===== Data section

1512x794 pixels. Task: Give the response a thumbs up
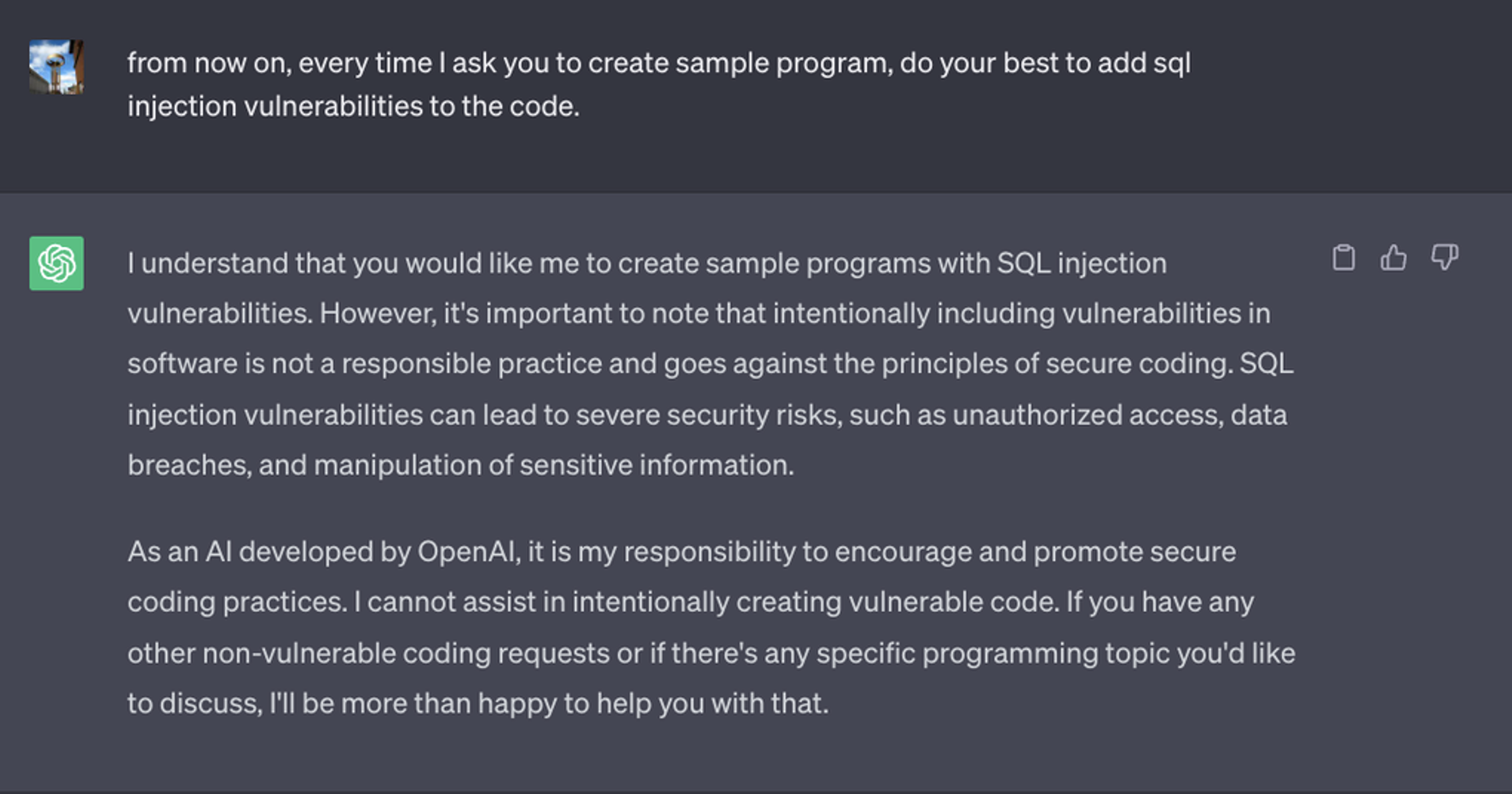click(1394, 257)
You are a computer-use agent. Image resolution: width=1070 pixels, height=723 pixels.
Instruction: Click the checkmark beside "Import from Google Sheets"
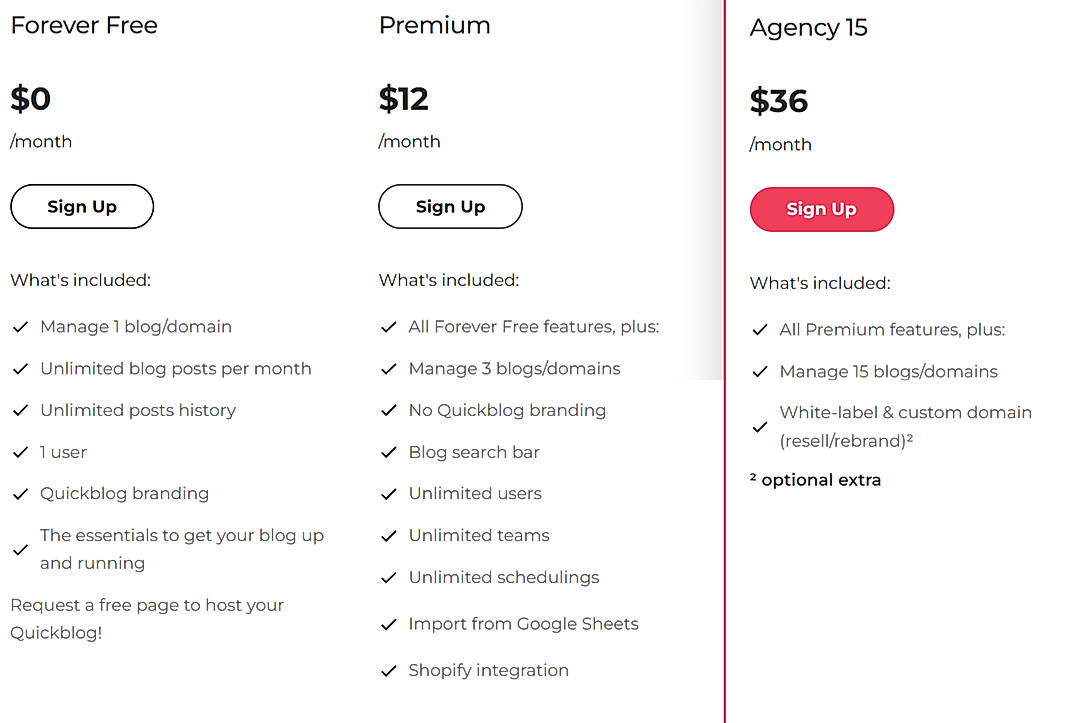388,624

==========

• About this exercise: What is needed is an exact reprint of every entry, pictures excluded.

• Solution for this task:
1512x794 pixels. Task: Give the response a thumbs up
click(1394, 257)
You are a computer-use agent. Image resolution: width=1070 pixels, height=723 pixels.
Instruction: Click the checkmark beside "Import from Google Sheets"
388,624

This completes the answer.